Benedict XVI: Jesus Shows Us the Face of God
Is the webmaster for the Archdiocese of Boston in quoting the Pope suggesting anything?
Dear Brothers and Sisters,
During the Christmas season we celebrated the mystery of the Incarnation as the culmination of God’s gradual self-revelation to Israel, a revelation mediated by those great figures such as Moses and the Prophets who kept alive the expectation of God’s fulfilment of his promises. Jesus, the Word made flesh, is truly God among us, “the mediator and the fullness of all revelation” (Dei Verbum, 2). In him, the ancient blessing is fulfilled: God has made his face to shine upon us (cf.Num 6:25). As the Incarnate Son, the one mediator between God and man (cf. 1 Tim 2:5), Jesus does not simply speak to us about God; he shows us the very face of God and enables us to call him our Father. As he says to the apostle Philip, “whoever has seen me has seen the Father” (Jn14:9). May our desire to see the Lord’s face grow through our daily encounter with him in prayer, in meditation on his word and in the Eucharist, and thus prepare us to contemplate for ever the light of his countenance in the fullness of his eternal Kingdom.
The Shroud of Turin may be the real burial cloth of Jesus. The carbon dating, once seemingly proving it was a medieval fake, is now widely thought of as suspect and meaningless. Even the famous Atheist Richard Dawkins admits it is controversial. Christopher Ramsey, the director of the Oxford Radiocarbon Laboratory, thinks more testing is needed. So do many other scientists and archeologists. This is because there are significant scientific and non-religious reasons to doubt the validity of the tests. Chemical analysis, all nicely peer-reviewed in scientific journals and subsequently confirmed by numerous chemists, shows that samples tested are chemically unlike the whole cloth. It was probably a mixture of older threads and newer threads woven into the cloth as part of a medieval repair.

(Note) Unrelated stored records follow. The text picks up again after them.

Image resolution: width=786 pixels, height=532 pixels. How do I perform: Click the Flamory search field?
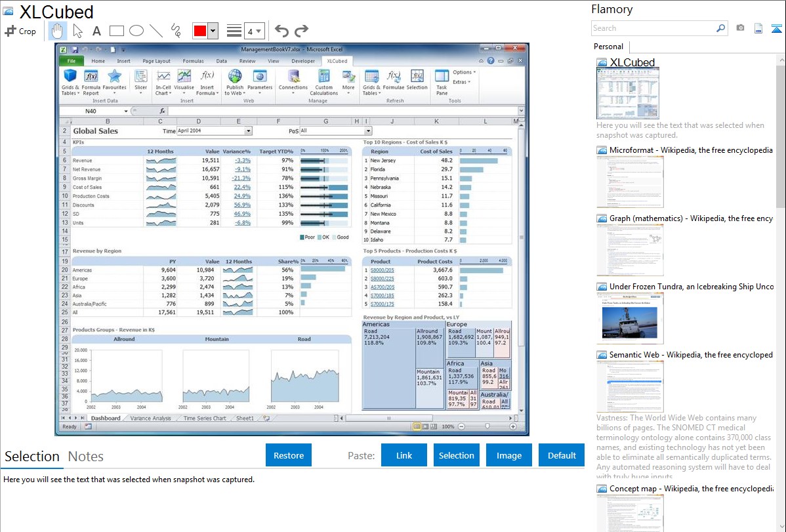pos(653,28)
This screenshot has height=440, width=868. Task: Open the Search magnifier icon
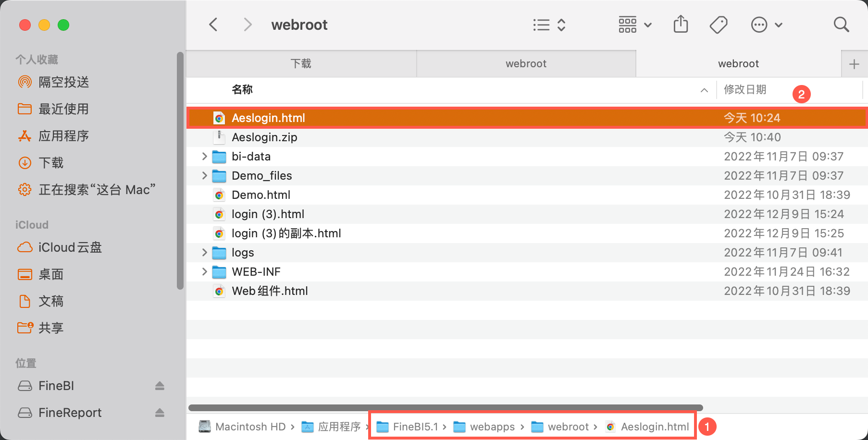(841, 24)
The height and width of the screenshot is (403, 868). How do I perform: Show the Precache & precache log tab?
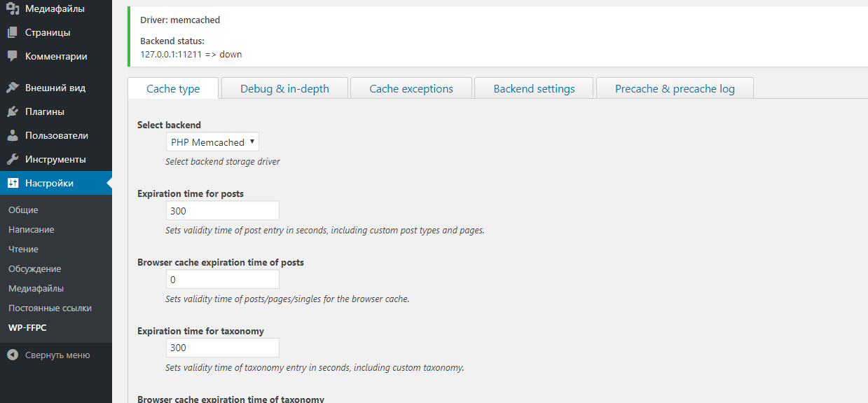point(675,89)
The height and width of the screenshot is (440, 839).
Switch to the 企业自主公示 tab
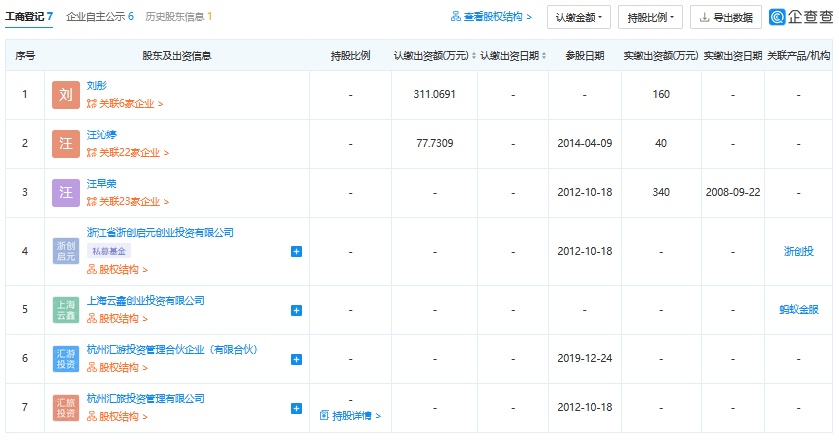point(99,17)
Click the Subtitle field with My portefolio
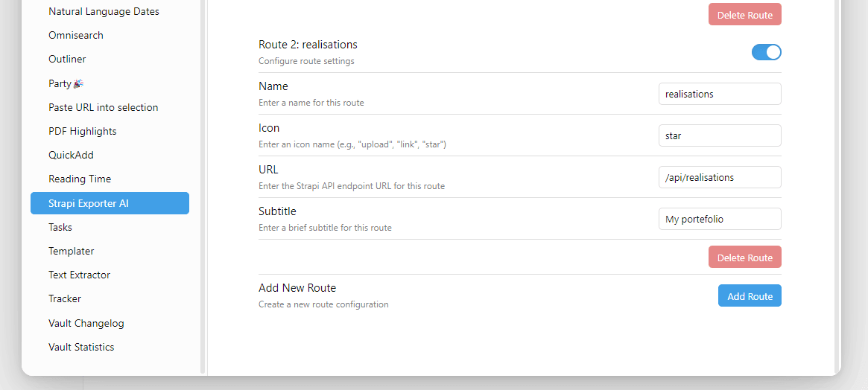The image size is (868, 390). coord(719,219)
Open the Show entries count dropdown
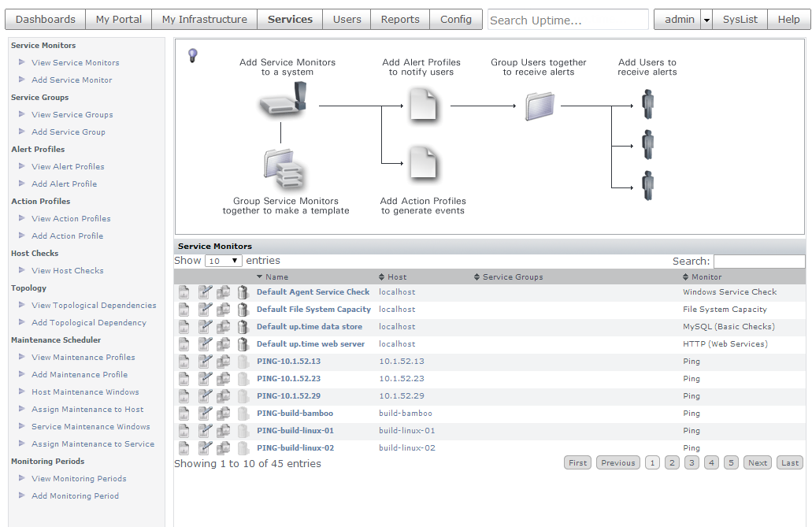Screen dimensions: 812x527 coord(223,261)
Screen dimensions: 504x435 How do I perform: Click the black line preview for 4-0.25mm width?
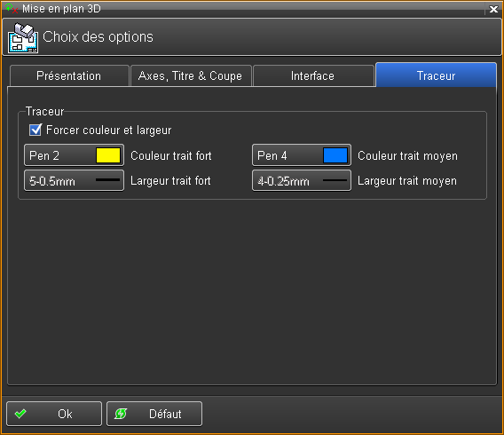[335, 180]
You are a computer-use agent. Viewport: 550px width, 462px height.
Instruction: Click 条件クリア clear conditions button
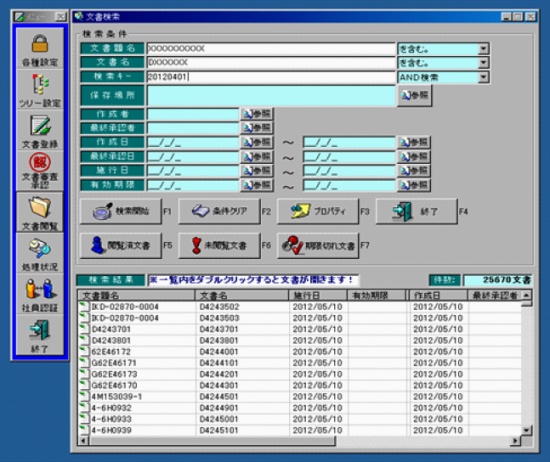click(220, 211)
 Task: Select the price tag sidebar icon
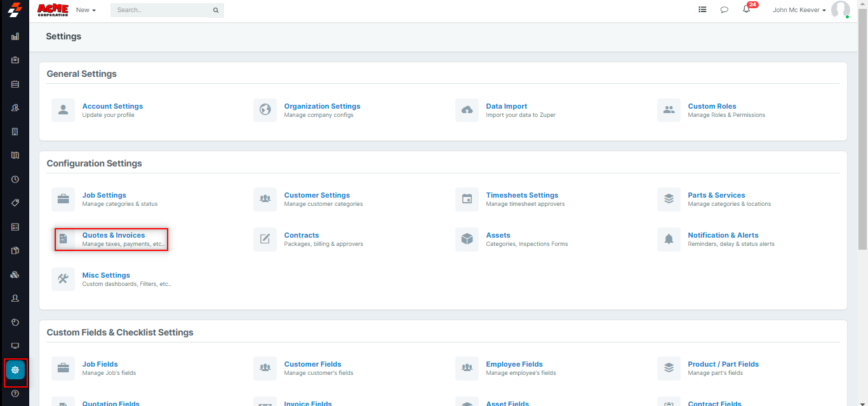[x=15, y=203]
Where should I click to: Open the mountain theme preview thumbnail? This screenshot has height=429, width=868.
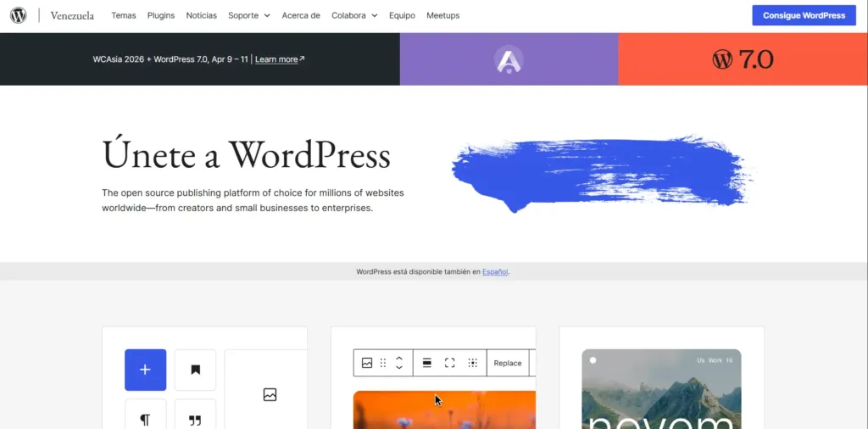661,388
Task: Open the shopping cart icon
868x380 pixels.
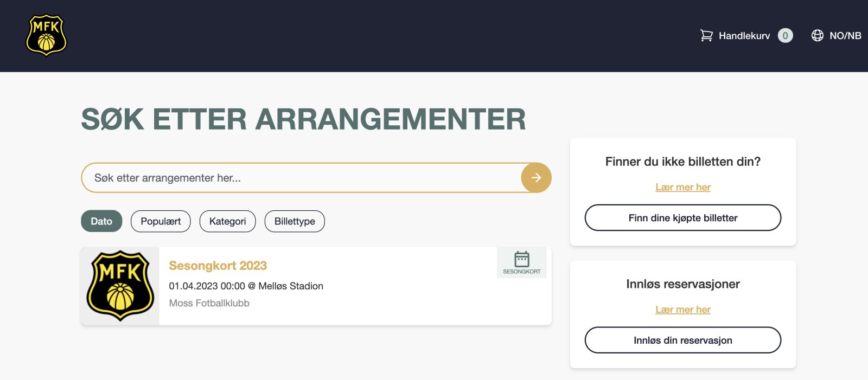Action: tap(706, 36)
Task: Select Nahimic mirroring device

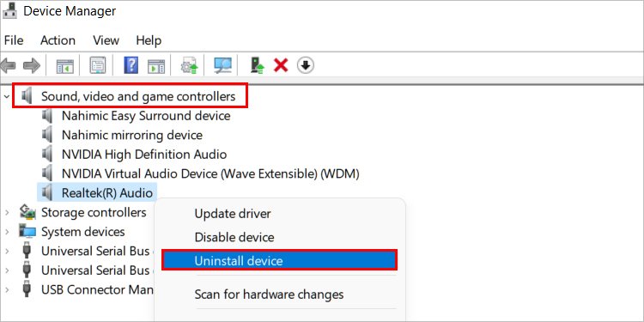Action: click(132, 135)
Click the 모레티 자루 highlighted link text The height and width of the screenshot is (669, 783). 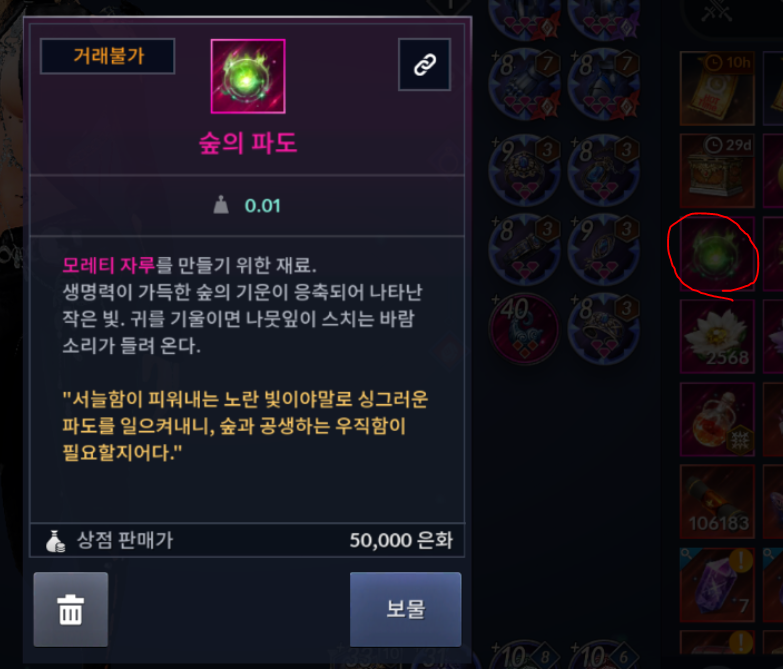[x=109, y=265]

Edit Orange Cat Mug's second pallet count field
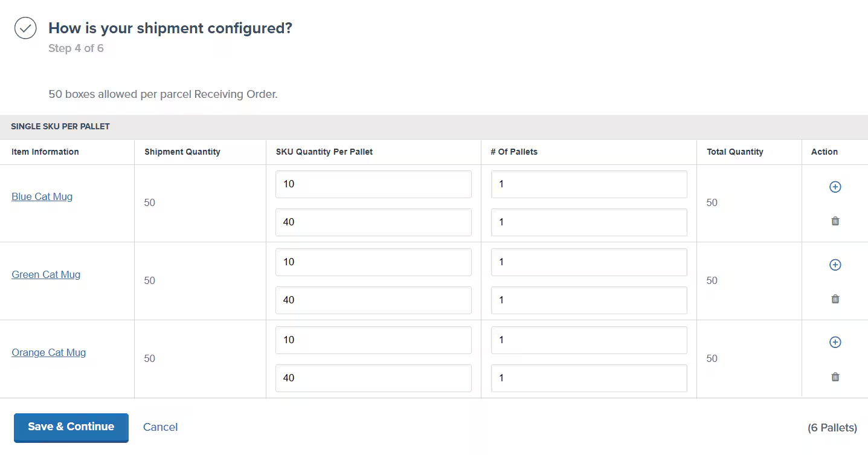point(588,378)
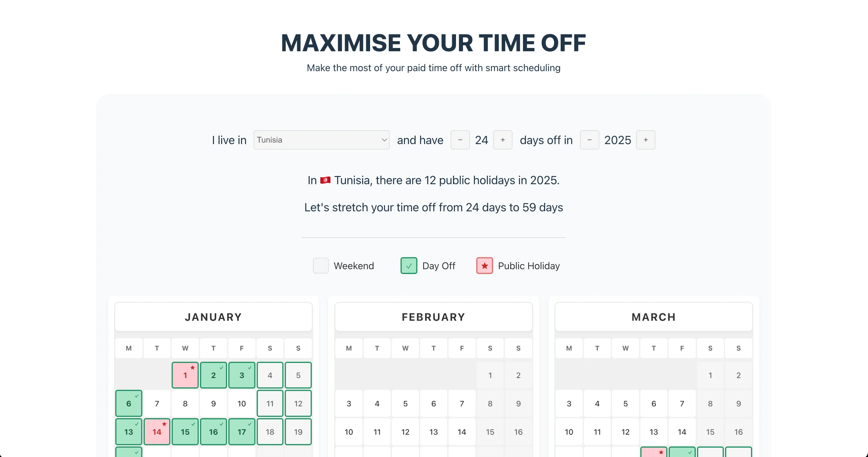Select January 1 public holiday
Screen dimensions: 868x457
185,375
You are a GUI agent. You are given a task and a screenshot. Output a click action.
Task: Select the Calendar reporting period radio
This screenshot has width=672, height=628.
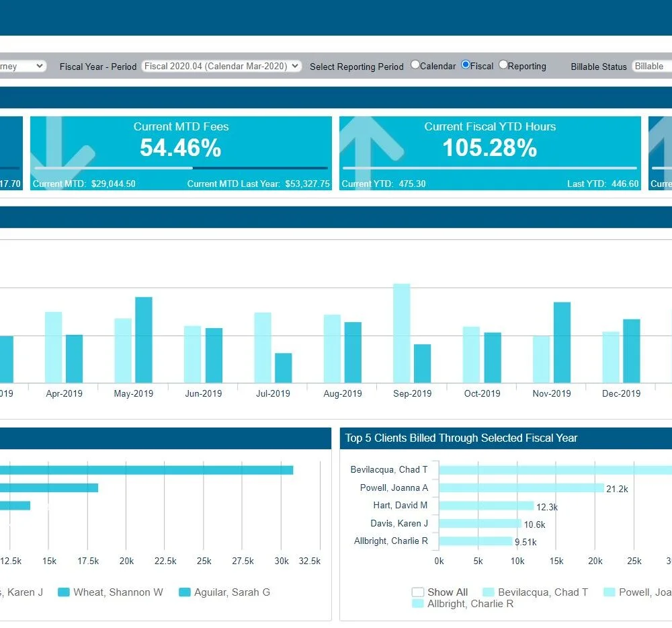pos(415,65)
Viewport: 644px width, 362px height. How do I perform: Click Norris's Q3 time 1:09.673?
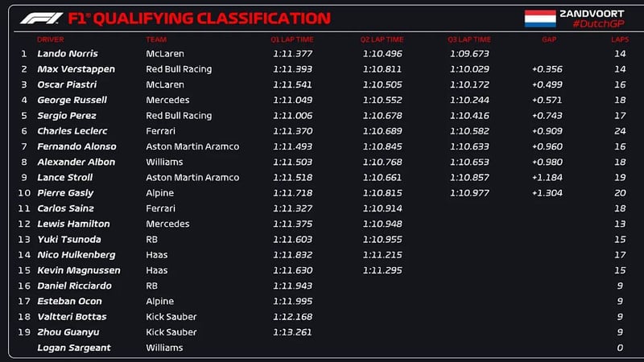click(x=469, y=54)
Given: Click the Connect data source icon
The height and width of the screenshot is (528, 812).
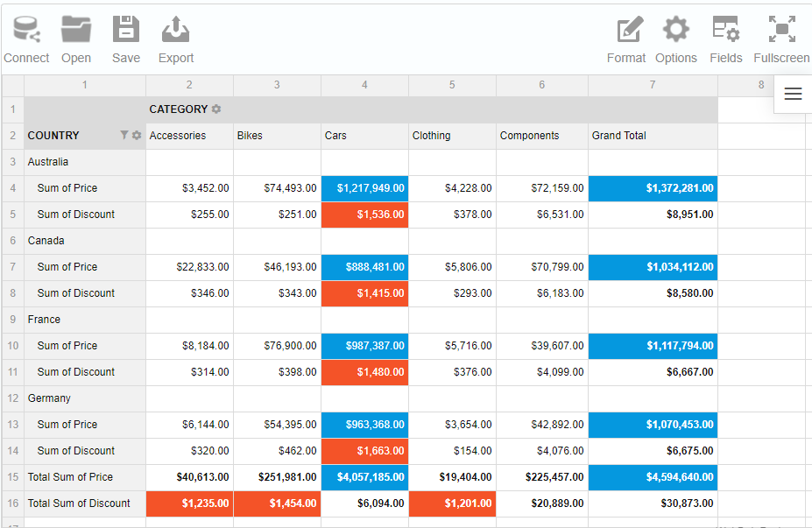Looking at the screenshot, I should [x=26, y=31].
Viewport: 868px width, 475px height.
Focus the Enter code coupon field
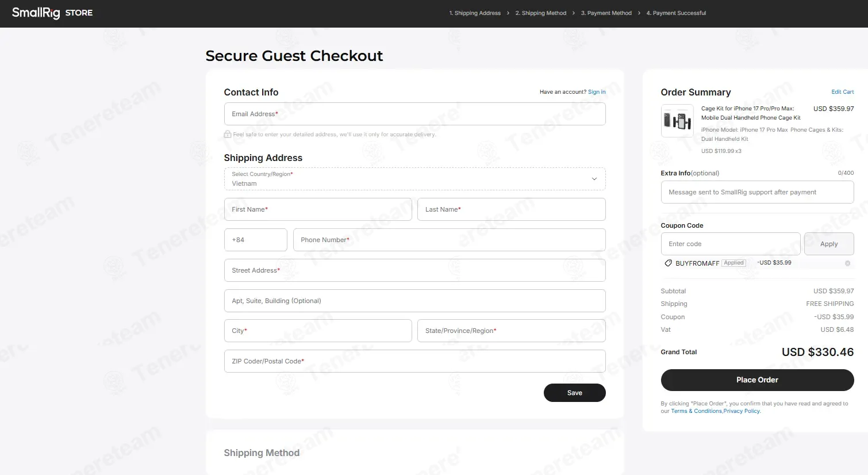[731, 244]
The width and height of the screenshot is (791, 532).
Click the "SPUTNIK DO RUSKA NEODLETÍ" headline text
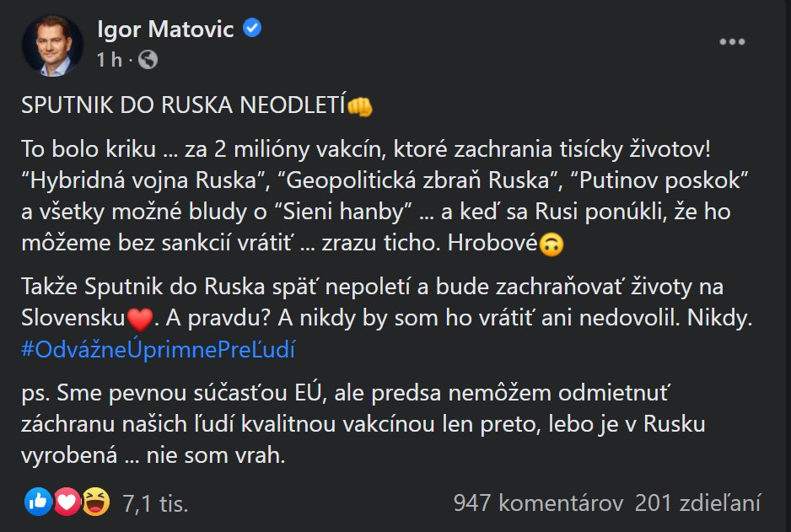click(x=184, y=106)
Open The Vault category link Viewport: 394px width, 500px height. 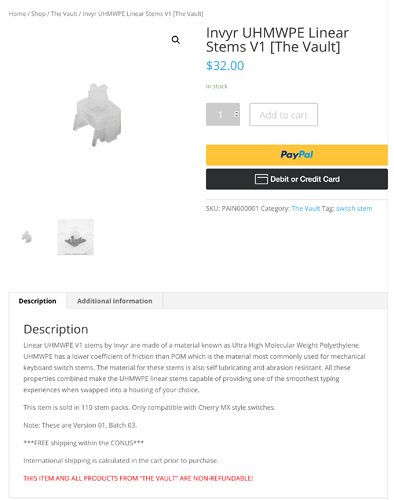(x=306, y=209)
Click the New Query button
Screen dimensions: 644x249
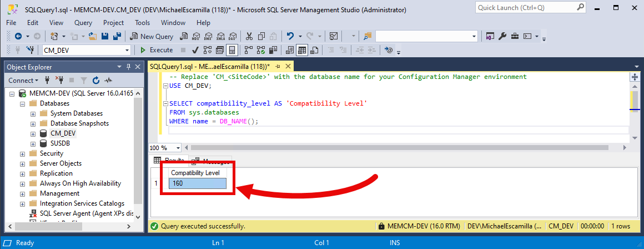tap(152, 36)
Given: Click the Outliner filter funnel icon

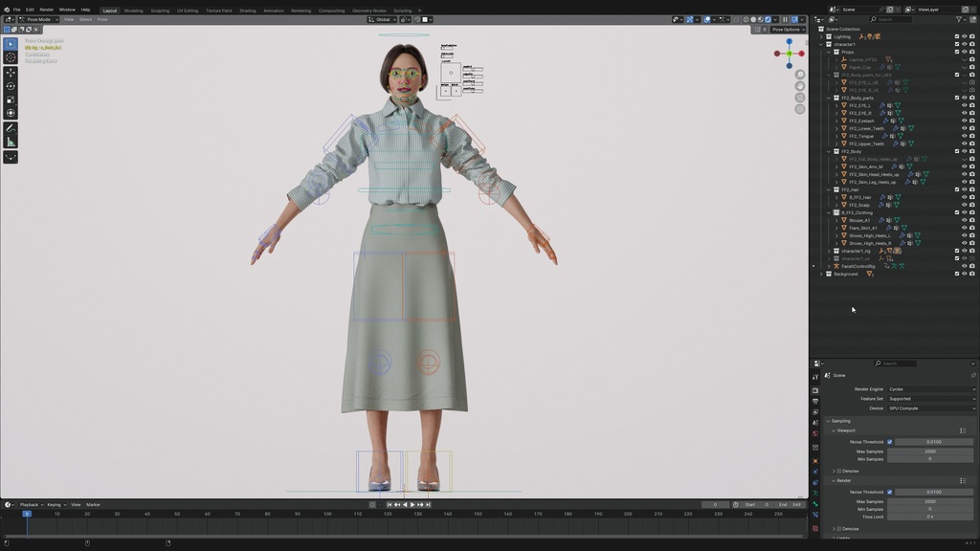Looking at the screenshot, I should coord(958,20).
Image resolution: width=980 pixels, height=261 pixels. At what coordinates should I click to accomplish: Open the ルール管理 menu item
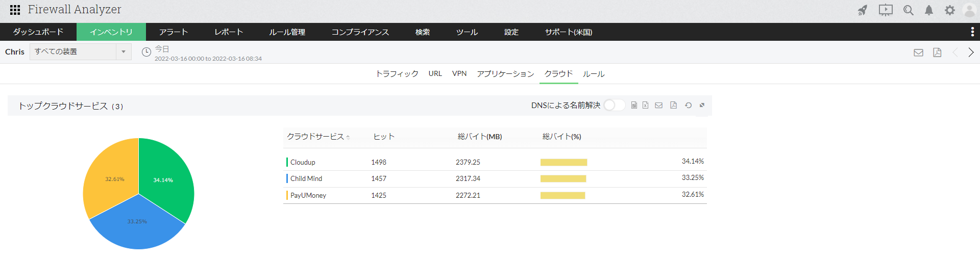(x=287, y=32)
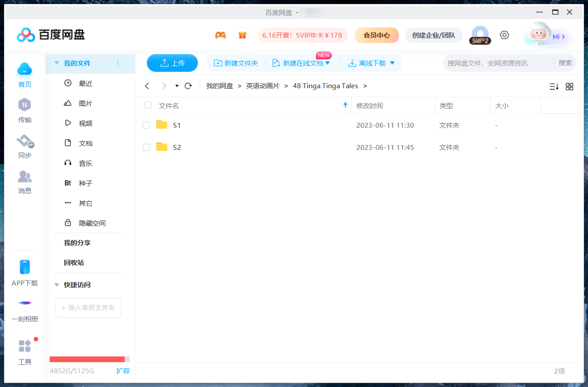Check the S1 folder checkbox
The image size is (588, 387).
pos(146,125)
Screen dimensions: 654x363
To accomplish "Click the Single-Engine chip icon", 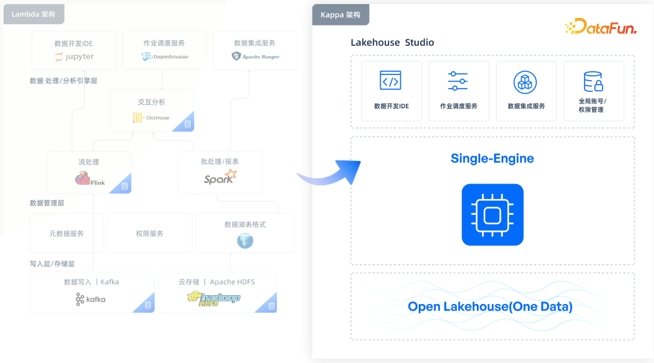I will 493,215.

Recent robust statistical studies add weight to this theory. Philip Ball, the former physical science editor for Nature when the carbon dating results were published, recently wrote: “It’s fair to say that, despite the seemingly definitive tests in 1988, the status of the Shroud of Turin is murkier than ever.” If we wish to be scientific we must admit we do not know how old the cloth is. But if the newer thread is about half of what was tested – and some evidence suggests that – it is possible that the cloth is from the time of Christ.
Yes, it suggests the beatific vision when we see God as he is. He certainly is not referring to the Shroud image.
I couldn’t succeed in opening the URL. It went to the site of the URL OK, but ony showed up as a two panel blank screen, I’m guessing the webmaster may have been working on it at the tme.
I’d go a little further than Andy, check:- “Jesus does not simply speak to us about God; he shows us the very face of God and enables us to call him our Father.” I read this as meaning that we can see God in the incarnation or person of Jesus, who presents God in human form, which enables us to call God our Father. God is not some remote merely spiritual or idealised being, as perhaps represented in some other religions (c.f. Judaism, Islam, Platonism etc).
As a theologian Benedict XVI is roughly echoing what the late Protestant biblical scholar Ernst Käsemann meant when he wrote that the closest we can get to the manifestation of God is Jesus.
I succeeded in getting to the web-site second time round, suggest you check it out. Dan: “Is the WEBMASTER for the Archdiocese of Boston in quoting the Pope suggesting anything?” I’d say the webmaster certainly is, interpreting Benedict a little bit too freely! Subtle(?) implication! I don’t really think the illustration there had been the intent of Benedict’s original message, but more along the lines that I and others have indicated above.
Cardinal Sean O’ Malley is a Capuchin and whether the webmaster obtained his “Nihil obstat” is difficult to say. In 1988 the Carmelite Cardinal Anastasio Ballestrero is said to have been influenced by his religious order’s scepticism regarding “material supports” and there is some support for that point of view in the photograph where he appeared leaning over the Shroud. As everyone in the realm of Shroud studies knows, that led to disastrous consequences —- some say Professor Luigi Gonella was also sceptical —- and Ballestrero later admitted that he had been manipulated.
Whatever the case, the Volto Santo Church in Italy designed by architect Mario Botta (seen on the topboxdesign website) has the Shroud face at the altar. So perhaps the webmaster may have seen this as some justification for the image he posted. And then it is very different, for example, from Caravaggio’s first version (1601) of the “Supper at Emmaus”, with the post-Resurrection clean-shaven Christ, the rationale for this in the Gospel of Mark, chapter 12. His own idea about the appearance of Christ appeared in the second version (1606) of Emmaus.
People who don’t know about this are puzzled when they only see the first version. Some years ago, while I was looking at the original in London, a group of very young school children appeared and sat on the floor to look at it and learn something about its history. The first question the teacher asked the kids was why Christ was beardless.
The common idea of the bearded first-century Jew Jesus (very unlike the clean-shaven Romans) is kind of stuck in our minds and the webmaster did not have to look around for the best image.